**WHAT TO WORK ON**
Whenever a line below holds the word "green", count it; then give the total and nothing else.
*** Opening of DATA EXTRACT ***
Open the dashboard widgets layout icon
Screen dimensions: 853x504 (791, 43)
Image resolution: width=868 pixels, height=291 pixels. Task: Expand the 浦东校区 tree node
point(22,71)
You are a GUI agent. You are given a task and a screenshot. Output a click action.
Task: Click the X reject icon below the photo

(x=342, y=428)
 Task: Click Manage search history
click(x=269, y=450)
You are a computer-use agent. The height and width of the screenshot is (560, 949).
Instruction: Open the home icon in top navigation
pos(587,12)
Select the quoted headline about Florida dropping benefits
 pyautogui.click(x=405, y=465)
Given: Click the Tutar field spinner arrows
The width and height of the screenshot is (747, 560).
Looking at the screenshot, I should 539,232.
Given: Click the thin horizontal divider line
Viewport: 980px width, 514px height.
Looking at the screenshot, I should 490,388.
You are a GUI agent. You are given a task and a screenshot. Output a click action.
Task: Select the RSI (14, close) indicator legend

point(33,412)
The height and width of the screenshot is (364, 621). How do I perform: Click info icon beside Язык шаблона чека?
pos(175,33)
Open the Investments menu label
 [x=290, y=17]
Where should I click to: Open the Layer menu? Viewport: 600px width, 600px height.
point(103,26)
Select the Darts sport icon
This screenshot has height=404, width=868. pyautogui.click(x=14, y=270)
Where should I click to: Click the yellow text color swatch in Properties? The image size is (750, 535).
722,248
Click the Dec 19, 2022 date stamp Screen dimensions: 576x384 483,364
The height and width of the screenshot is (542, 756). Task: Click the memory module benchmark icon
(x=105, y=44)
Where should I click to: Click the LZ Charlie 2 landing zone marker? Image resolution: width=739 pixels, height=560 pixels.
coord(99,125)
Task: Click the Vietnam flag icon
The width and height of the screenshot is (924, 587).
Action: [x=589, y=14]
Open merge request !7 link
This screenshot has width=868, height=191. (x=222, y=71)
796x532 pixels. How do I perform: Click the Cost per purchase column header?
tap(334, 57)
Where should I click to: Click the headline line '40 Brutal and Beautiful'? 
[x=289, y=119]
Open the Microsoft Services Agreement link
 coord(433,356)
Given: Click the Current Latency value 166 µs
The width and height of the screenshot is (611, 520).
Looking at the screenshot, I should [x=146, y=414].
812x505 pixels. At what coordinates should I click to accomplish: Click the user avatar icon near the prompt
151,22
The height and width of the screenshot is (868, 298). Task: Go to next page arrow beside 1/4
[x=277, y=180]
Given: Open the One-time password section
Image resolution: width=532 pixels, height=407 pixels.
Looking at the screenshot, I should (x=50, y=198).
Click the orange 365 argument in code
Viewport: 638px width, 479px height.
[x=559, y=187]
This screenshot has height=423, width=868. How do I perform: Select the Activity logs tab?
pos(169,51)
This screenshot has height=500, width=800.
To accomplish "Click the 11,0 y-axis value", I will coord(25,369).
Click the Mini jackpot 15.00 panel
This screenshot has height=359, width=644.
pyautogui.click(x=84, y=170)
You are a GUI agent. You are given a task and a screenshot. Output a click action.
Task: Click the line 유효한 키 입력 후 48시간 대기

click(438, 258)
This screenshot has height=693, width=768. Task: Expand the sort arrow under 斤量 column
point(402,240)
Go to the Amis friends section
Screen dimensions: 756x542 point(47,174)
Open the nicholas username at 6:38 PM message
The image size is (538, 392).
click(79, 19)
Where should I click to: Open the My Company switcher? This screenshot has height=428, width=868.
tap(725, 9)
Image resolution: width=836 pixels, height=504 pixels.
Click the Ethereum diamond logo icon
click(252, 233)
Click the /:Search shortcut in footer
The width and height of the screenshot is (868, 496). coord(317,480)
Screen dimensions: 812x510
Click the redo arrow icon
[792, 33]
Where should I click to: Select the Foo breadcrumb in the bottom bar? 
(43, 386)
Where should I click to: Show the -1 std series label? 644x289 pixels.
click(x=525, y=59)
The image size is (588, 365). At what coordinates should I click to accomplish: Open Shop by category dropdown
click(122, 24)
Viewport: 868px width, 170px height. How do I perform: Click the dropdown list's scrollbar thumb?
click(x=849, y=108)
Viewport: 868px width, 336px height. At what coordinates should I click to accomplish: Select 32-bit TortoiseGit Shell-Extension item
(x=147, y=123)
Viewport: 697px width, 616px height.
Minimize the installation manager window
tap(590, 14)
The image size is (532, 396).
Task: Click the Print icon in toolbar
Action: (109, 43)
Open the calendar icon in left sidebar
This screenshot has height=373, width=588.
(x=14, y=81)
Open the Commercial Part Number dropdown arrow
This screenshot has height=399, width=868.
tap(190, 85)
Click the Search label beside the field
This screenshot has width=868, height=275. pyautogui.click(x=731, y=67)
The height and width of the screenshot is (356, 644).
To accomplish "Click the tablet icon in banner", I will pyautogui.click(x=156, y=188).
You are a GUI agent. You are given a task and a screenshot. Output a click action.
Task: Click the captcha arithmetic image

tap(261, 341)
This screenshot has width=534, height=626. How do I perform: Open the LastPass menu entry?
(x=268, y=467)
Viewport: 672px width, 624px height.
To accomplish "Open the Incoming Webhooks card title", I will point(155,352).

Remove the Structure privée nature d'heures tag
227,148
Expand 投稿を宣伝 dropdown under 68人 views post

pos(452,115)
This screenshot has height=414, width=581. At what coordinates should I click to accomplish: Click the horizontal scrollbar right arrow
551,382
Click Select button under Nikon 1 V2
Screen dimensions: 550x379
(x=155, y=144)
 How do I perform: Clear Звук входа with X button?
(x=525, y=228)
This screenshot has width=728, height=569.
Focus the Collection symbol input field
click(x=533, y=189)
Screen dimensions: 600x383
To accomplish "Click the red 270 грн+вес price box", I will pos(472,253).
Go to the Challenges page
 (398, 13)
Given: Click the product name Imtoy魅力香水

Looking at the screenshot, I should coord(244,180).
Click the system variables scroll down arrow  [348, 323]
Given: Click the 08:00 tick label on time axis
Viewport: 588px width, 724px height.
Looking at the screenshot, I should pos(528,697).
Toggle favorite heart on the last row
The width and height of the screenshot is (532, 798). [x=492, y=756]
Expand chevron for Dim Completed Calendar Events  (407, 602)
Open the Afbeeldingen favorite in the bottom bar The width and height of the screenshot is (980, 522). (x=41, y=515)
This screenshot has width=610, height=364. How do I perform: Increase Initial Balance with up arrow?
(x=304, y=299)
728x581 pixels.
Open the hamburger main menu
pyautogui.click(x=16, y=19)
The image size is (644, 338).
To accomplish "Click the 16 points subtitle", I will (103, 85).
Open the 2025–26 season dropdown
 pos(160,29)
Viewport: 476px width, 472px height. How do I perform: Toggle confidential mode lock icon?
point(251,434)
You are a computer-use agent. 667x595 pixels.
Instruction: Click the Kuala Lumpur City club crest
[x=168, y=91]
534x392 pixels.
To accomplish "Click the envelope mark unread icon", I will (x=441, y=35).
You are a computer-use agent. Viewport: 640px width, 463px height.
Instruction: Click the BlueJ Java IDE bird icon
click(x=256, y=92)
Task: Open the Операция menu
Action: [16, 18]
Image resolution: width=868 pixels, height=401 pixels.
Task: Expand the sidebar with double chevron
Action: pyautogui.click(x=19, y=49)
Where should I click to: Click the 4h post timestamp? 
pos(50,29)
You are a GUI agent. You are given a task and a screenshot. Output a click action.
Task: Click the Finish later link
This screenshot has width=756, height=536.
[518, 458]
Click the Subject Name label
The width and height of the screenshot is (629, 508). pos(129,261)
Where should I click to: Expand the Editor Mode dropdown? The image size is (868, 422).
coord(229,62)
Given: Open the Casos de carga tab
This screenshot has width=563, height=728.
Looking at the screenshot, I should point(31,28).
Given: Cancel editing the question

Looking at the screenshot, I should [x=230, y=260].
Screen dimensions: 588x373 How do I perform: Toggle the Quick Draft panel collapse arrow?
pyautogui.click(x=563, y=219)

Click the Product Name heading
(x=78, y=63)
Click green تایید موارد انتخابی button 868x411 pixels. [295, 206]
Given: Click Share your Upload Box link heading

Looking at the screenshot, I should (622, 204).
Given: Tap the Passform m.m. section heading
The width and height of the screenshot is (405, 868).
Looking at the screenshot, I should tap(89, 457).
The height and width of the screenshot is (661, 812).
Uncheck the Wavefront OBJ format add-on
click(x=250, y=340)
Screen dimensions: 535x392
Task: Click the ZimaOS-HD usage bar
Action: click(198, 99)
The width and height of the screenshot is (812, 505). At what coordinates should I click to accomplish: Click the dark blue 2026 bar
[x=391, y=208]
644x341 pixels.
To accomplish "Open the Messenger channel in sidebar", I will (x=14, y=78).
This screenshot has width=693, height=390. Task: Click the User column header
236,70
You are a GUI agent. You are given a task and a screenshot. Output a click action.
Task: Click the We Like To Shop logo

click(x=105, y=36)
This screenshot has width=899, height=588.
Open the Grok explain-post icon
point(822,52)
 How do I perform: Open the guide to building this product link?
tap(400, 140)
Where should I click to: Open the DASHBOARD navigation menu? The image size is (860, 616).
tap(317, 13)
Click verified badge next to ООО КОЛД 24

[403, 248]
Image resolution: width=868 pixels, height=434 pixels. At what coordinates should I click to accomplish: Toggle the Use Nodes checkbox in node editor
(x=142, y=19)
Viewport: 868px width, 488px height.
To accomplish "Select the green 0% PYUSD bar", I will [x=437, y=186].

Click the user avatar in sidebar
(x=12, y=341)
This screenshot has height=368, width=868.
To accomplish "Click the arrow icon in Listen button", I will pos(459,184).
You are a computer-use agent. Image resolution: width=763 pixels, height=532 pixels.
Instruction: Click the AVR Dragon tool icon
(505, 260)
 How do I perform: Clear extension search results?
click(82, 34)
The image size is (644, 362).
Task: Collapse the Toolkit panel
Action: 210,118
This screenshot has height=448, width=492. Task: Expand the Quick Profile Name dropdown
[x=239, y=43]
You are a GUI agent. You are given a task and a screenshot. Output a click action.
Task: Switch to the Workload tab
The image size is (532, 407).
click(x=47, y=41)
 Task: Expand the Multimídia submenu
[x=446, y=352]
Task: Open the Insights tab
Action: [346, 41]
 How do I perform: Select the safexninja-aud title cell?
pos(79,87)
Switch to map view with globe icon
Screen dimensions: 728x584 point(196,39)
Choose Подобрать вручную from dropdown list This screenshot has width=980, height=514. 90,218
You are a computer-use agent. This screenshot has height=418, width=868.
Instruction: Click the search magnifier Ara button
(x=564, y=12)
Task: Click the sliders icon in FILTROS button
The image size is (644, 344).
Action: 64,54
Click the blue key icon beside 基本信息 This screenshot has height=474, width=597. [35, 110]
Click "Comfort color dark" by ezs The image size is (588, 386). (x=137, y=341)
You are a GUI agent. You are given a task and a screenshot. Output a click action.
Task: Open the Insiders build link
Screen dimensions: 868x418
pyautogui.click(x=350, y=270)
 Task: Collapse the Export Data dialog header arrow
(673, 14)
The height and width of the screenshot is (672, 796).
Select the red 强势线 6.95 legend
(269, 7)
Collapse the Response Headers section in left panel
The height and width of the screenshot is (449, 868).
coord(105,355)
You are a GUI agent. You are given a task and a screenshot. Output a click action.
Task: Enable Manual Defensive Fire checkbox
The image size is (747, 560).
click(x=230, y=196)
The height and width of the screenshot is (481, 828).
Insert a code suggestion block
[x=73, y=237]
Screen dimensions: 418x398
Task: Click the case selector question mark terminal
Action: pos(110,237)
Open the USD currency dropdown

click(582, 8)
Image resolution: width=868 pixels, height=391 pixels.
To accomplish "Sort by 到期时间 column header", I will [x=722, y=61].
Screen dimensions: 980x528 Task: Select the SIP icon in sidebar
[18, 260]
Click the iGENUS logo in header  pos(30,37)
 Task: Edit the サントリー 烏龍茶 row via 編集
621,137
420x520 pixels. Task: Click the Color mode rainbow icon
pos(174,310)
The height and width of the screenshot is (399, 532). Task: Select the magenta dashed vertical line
*** Close of DATA EXTRACT ***
**ANSWER TO THE PROBLEM**
2